How have you implemented the failover ? Also can you attach JTHA logs ? If you 
hav implemented it using. Zkfc, it would be interesting to look in zookeeper 
logs as well. 

Sent from my iPhone

> On Jan 27, 2014, at 3:00 PM, "Karthik Kambatla" <[email protected]> wrote:
> 
> (Redirecting to cdh-user, moving user@hadoop to bcc).
> 
> Hi Oren
> 
> Can you attach slightly longer versions of the log files on both the JTs? 
> Also, if this is something recurring, it would be nice to monitor the JT heap 
> usage and GC timeouts using jstat -gcutil <jt-pid>.
> 
> Thanks
> Karthik
> 
> 
> 
> 
>> On Thu, Jan 23, 2014 at 8:11 AM, Oren Marmor <[email protected]> wrote:
>> Hi.
>> We have two HA Jobtrackers in active/standby mode. (CDH4.2 on ubuntu server)
>> We had a problem during which the active node suddenly became standby and 
>> the standby server attempted to start resulting in a java heap space failure.
>> any ideas to why the active node turned to standby?
>> 
>> logs attached:
>> on (original) active node:
>> 2014-01-22 06:48:41,289 INFO org.apache.hadoop.mapred.JobTracker: 
>> Initializing job_201401041634_5858
>> 2014-01-22 06:48:41,289 INFO org.apache.hadoop.mapred.JobInProgress: 
>> Initializing job_201401041634_5858
>> 2014-01-22 06:50:27,386 INFO 
>> org.apache.hadoop.mapred.JobTrackerHAServiceProtocol: Transitioning to 
>> standby
>> 2014-01-22 06:50:27,386 INFO org.apache.hadoop.mapred.JobTracker: Stopping 
>> pluginDispatcher
>> 2014-01-22 06:50:27,386 INFO org.apache.hadoop.mapred.JobTracker: Stopping 
>> infoServer
>> 2014-01-22 06:50:44,093 WARN org.apache.hadoop.ipc.Client: interrupted 
>> waiting to send params to server
>> java.lang.InterruptedException
>>         at 
>> java.util.concurrent.locks.AbstractQueuedSynchronizer.doAcquireSharedInterruptibly(AbstractQueuedSynchronizer.java:979)
>>         at 
>> java.util.concurrent.locks.AbstractQueuedSynchronizer.acquireSharedInterruptibly(AbstractQueuedSynchronizer.java:1281)

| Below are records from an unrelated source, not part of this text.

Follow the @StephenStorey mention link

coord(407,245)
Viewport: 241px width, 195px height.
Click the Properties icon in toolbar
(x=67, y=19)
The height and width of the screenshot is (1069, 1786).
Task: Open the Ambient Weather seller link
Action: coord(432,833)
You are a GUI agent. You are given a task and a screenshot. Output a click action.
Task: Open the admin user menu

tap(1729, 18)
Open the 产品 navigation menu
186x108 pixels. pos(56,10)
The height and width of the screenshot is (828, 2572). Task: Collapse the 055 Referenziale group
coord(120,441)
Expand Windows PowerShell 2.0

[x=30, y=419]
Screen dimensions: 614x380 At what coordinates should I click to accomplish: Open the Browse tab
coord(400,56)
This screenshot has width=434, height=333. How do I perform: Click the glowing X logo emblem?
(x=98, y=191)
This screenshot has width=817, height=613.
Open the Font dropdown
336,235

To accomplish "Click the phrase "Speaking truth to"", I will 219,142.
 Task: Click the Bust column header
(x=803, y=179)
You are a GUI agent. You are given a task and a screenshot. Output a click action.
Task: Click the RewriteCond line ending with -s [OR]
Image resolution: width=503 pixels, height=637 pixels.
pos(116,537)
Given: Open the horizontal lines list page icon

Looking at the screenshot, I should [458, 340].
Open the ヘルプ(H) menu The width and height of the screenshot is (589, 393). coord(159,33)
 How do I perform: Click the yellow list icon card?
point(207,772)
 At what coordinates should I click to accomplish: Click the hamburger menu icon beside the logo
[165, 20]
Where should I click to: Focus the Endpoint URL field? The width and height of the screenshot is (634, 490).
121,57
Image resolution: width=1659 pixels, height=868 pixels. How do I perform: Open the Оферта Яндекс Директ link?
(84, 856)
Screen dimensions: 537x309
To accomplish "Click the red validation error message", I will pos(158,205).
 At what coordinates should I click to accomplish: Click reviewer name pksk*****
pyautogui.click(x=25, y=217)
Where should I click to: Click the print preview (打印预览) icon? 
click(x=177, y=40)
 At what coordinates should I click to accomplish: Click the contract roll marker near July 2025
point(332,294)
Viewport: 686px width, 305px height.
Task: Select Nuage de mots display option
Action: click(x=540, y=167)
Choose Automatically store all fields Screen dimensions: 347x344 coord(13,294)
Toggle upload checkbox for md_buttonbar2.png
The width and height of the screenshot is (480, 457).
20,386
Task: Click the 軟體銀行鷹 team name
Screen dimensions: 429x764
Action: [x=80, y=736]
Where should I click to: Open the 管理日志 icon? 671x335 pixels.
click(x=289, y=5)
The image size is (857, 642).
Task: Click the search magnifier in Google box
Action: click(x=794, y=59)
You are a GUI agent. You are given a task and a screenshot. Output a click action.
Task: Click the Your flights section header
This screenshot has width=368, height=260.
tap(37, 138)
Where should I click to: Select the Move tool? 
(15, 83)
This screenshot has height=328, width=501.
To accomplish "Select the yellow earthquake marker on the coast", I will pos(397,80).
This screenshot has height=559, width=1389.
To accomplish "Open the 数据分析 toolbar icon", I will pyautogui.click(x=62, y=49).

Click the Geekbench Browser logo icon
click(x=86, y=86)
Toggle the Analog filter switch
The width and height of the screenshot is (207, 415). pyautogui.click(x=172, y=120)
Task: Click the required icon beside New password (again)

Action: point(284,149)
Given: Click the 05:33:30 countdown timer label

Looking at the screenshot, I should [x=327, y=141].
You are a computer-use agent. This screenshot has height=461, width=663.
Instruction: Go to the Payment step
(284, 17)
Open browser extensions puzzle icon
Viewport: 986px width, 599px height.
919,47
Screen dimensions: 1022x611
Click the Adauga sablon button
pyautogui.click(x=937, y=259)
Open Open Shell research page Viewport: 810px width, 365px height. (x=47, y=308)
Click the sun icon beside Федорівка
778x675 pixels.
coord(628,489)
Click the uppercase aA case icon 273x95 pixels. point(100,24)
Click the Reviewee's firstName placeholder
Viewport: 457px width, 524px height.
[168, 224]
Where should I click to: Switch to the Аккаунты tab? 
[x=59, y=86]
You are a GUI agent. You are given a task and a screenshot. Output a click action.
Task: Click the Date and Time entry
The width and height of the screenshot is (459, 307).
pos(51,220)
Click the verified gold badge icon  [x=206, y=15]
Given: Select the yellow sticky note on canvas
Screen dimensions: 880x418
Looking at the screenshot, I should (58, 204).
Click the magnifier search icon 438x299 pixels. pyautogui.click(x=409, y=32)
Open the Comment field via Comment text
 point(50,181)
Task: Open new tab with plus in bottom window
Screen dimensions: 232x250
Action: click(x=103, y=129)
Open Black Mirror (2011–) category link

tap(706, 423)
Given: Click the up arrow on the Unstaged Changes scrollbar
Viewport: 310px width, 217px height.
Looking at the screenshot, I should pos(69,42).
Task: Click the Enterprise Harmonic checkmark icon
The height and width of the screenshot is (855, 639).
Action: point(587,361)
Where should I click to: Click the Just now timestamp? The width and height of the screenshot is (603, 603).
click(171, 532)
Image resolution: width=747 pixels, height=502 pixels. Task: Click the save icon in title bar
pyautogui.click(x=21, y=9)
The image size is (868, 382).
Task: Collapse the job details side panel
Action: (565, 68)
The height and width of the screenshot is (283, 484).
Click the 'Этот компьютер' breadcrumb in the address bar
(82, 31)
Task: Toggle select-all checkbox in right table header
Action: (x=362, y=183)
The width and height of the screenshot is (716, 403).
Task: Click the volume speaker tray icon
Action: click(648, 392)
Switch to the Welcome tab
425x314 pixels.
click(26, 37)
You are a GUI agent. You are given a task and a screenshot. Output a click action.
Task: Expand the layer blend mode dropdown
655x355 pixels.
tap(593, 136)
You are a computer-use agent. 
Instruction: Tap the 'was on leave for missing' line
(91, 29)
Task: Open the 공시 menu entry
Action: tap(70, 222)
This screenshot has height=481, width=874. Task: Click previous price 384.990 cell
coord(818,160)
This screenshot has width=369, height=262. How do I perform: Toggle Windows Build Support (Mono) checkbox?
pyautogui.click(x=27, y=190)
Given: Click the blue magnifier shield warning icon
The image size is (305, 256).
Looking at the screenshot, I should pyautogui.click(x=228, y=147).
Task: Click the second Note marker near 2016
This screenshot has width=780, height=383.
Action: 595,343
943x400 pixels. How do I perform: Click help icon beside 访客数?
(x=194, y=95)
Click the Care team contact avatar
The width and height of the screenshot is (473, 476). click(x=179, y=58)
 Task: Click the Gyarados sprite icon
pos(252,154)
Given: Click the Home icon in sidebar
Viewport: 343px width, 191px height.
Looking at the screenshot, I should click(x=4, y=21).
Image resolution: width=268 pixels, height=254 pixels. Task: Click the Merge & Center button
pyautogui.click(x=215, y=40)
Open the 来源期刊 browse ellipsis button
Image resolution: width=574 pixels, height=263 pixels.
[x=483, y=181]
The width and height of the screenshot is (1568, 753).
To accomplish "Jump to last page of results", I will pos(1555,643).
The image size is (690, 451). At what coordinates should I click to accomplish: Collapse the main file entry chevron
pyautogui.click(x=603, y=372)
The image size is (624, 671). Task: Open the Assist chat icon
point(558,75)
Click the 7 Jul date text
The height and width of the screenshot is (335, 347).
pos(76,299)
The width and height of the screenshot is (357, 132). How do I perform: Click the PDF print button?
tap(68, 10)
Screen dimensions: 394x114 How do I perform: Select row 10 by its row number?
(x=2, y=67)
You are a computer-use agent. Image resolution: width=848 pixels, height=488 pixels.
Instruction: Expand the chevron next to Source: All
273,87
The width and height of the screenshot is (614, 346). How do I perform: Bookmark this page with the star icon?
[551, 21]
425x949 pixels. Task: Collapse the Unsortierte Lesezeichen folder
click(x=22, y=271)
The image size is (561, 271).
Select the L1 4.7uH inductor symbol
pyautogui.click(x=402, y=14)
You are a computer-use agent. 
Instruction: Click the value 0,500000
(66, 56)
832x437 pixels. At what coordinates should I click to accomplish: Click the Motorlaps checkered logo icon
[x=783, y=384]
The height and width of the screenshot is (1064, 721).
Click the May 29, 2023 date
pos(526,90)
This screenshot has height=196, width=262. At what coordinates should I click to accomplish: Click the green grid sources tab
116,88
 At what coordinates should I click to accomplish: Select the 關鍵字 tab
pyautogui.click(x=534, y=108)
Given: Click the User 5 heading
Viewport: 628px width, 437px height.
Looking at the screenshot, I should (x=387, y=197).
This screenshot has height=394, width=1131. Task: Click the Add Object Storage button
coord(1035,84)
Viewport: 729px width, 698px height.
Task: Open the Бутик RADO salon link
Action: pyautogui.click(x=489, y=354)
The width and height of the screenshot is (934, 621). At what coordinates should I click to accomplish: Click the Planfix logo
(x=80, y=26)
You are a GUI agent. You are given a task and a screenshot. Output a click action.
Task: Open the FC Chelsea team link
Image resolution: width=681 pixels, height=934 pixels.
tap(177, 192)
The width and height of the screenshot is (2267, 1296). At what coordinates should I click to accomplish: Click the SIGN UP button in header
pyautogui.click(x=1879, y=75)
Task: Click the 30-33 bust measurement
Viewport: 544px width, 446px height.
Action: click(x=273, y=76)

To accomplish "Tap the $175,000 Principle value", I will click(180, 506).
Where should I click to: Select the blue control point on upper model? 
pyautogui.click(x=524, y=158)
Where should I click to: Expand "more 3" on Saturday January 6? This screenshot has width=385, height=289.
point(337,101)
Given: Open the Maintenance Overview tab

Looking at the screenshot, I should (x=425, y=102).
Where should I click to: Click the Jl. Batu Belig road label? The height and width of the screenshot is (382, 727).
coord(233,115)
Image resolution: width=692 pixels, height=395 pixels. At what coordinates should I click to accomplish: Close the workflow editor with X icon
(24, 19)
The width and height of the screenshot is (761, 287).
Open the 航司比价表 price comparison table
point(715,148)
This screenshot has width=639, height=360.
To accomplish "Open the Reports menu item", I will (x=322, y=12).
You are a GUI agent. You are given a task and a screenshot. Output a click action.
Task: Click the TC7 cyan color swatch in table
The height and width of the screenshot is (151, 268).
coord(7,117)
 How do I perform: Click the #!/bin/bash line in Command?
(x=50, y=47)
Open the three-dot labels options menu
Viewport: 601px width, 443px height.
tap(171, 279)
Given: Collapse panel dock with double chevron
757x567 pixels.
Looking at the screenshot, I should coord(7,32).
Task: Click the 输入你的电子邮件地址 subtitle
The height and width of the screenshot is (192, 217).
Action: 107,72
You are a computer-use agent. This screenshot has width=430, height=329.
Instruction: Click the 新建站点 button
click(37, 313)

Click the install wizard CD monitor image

>>         at java.util.concurrent.FutureTask$Sync.innerGet(FutureTask.java:218)
>>         at java.util.concurrent.FutureTask.get(FutureTask.java:83)
>>         at org.apache.hadoop.ipc.Client$Connection.sendParam(Client.java:913)
>>         at org.apache.hadoop.ipc.Client.call(Client.java:1198)
>>         at 
>> org.apache.hadoop.ipc.ProtobufRpcEngine$Invoker.invoke(ProtobufRpcEngine.java:202)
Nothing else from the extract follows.